- [WHAT YOU NEED TO DO]:
#1 Reproduce the passage on the third article word for word between "Objection 1: Libertarianism" and "them with virtue.", inclusive.
#2 Name the three arguments that the passage on the third article says that article makes.

-- Start PASSAGE GIVEN --

The Summa of the Libertarian Catholic’s third article has at least three arguments being made, a general philosophical argument, an appeal to papal authority, and an appeal to the writing of St. Thomas Aquinas. The general philosophical argument has been thoroughly addressed and refuted, so the next step in the process of refuting the third article is to demonstrate a mishandling of authoritative papal documents to make the libertarian case.
As a reminder, here is what the third article states:
Article 3: Whether government promotes the common good.
Objection 1: Libertarianism cannot be correct because the point of life isn’t freedom from harm, it is to do good. Just as man’s purpose is not simply to avoid evil but to do good, it is the purpose of government to make men better by inculcating them with virtue.
Objection 2: It would seem that government is necessary to promote the common good as Pope Pius XII wrote in Summi Pontificatus, “it is the noble prerogative and function of the State to control, aid and direct the private and individual activities of national life that they converge harmoniously towards the common good.”
On the contrary: St. Thomas Aquinas states, “Human government is derived from the Divine Government, and should imitate it. Now although God is all-powerful and supremely good, nevertheless He allows certain evils to take place in the universe, which He might prevent, lest, without them, greater goods might be forfeited, or greater evils ensue” (ST II-II Q. 10)

-- End PASSAGE GIVEN --
-- Start DATA SEGMENT --

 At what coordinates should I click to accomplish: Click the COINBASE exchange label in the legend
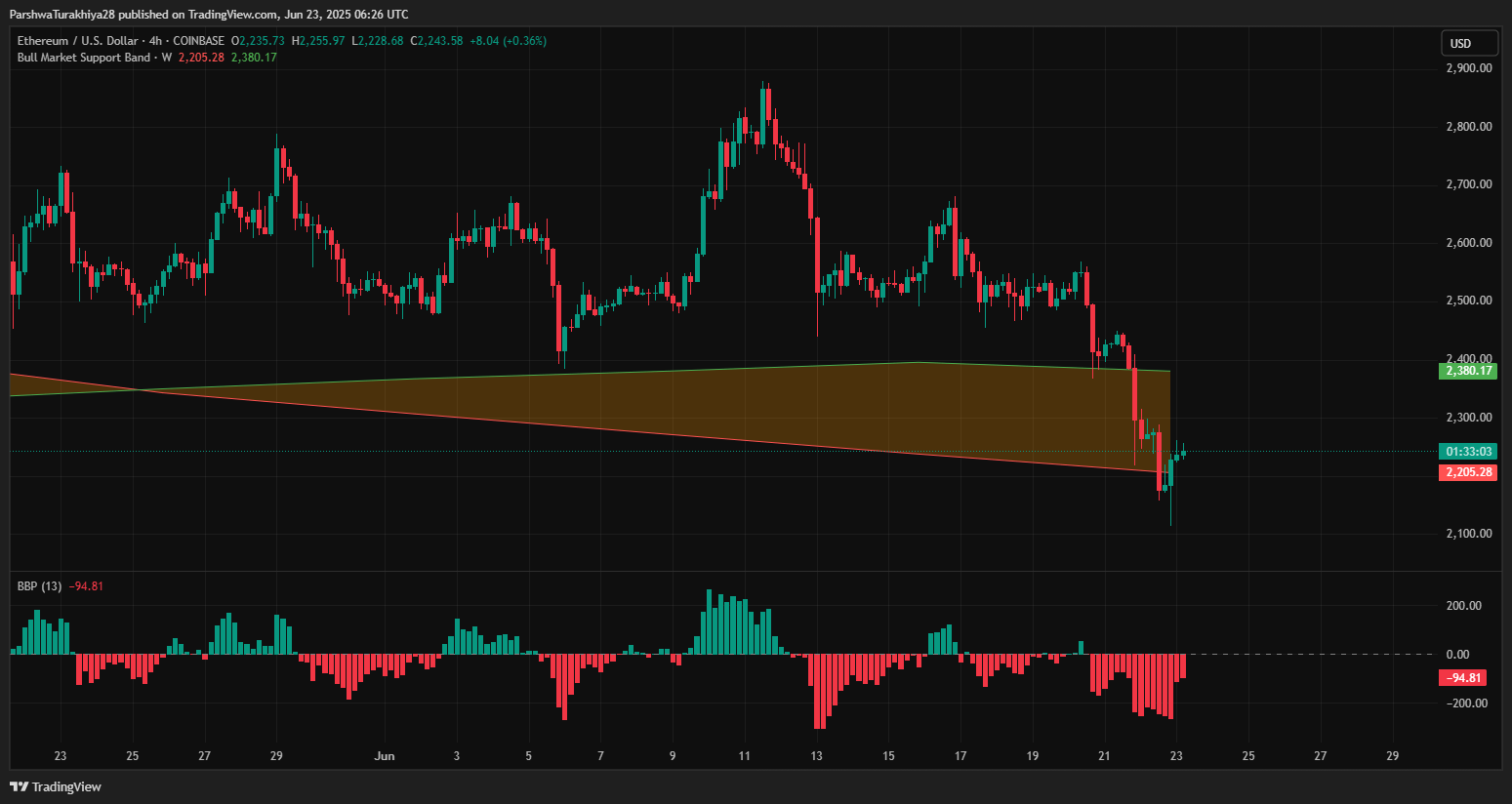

-- End DATA SEGMENT --

- [SOLUTIONS FOR EACH TASK]:
#1
Objection 1: Libertarianism cannot be correct because the point of life isn’t freedom from harm, it is to do good. Just as man’s purpose is not simply to avoid evil but to do good, it is the purpose of government to make men better by inculcating them with virtue.

#2 A general philosophical argument, an appeal to papal authority, and an appeal to the writing of St. Thomas Aquinas.